En image, ce qu’il faut agir (Wei), pour arriver, parfois, rarement, et de manière imprévisible, au vrai non-agir (Wuwei). Dans ses meilleures années, Federer disait qu’il atteignait 4-5x/an (sur 85 à 90 matchs) cette fameuse « zone » où tout se faisait alors tout seul, qu’il décrit lui-même en des termes quasi mystiques.
Regardez sa main, lui qui fut considéré comme le Noureev du tennis, un surdoué qui laisse à peine perler deux gouttes de sueur après deux heures de match. La grâce en action. Regardez sa main et le travail derrière.
Ce principe est valable en sport, en sciences, ou dans n’importe quel art ou artisanat.
Pour quelle raison en serait-il autrement dans le domaine de la conscience ou de la spiritualité ?
Pour aucune.
La confusion vient simplement du fait que nous oublions que certains états de conscience, pour être intégrés pleinement, doivent être exercés sur le long et très long terme, et non pas seulement vécus de manière occasionnelle.

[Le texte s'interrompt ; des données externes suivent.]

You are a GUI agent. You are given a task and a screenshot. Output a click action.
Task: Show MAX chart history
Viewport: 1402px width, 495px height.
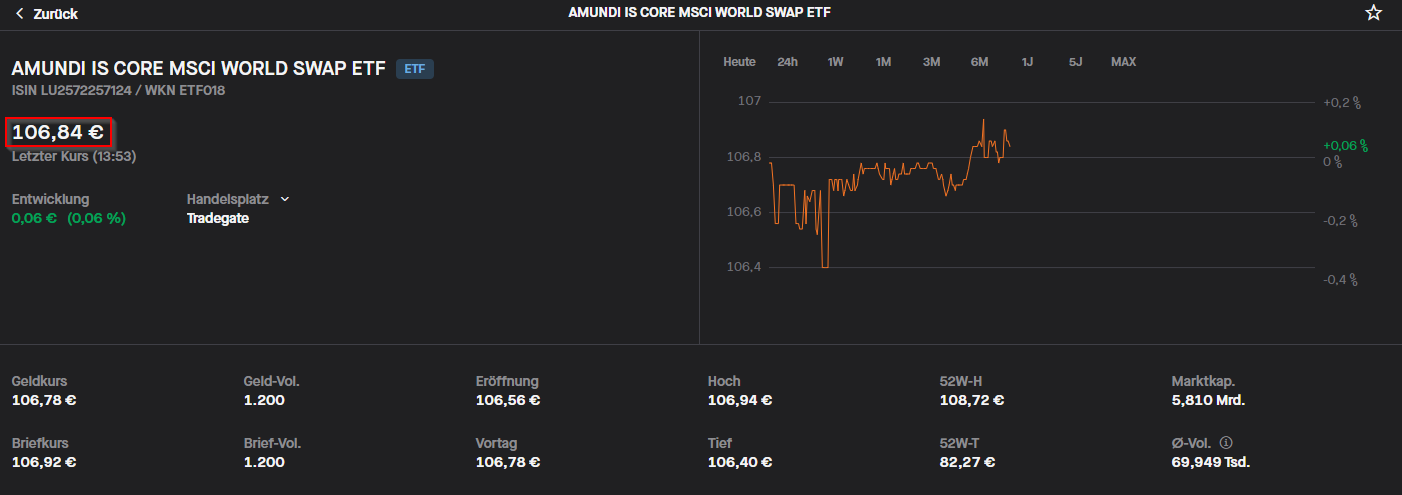tap(1123, 62)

Ces vécus occasionnels, fussent-ils extatiques, sont banals et accessibles à tout le monde, avec un minimum d’effort: chantez des mantras deux heures, buvez du cacao, méditez un week-end, faites du Qigong ou du Yoga de manière un peu soutenue, balladez vous dans la nature, vous vivrez qqch de spécial.
Le seul mystère ici est de comprendre pourquoi certains veulent s’emparer de ces états banals en les nommant « éveil », alors qu’ils sont si aisément accessibles à tout un chacun. Sont-ils transformateurs ? La plupart du temps, pas du tout. Mais pour le dire, encore faut-il être honnête avec soi-même.
Un état de conscience exercé, en revanche, est d’un autre ordre, et provoque parfois un saut qualitatif dans notre rapport au monde qui n’est ni maîtrisable, ni prévisible. Par contre on en connaît les conditions : travail (qui peut aussi être ludique parfois), persévérance, cohérence, passion, résilience et du temps, du temps, et encore du temps.
Notons que parfois, une bonne psychoanalyse soutenue peut produire cet effet qualitatif (dans la limite de son mandat et de son champ d’action) aussi bien, voire mieux, que des semaines de retraite méditative. Jack Kornfield en a très bien parlé dans un de ses livres.
Sans cela, ce que nous appelons spiritualité devient un passe-temps vaguement romantique, qui laisse nos complexes, nos ombres et nos mécanismes de défense bien tranquilles, cachés sous une gentillesse pseudo éveillée plaquée, mais qui ne leurre heureusement bien souvent que ceux pour qui le mot travail, pourtant si noble, est à bannir.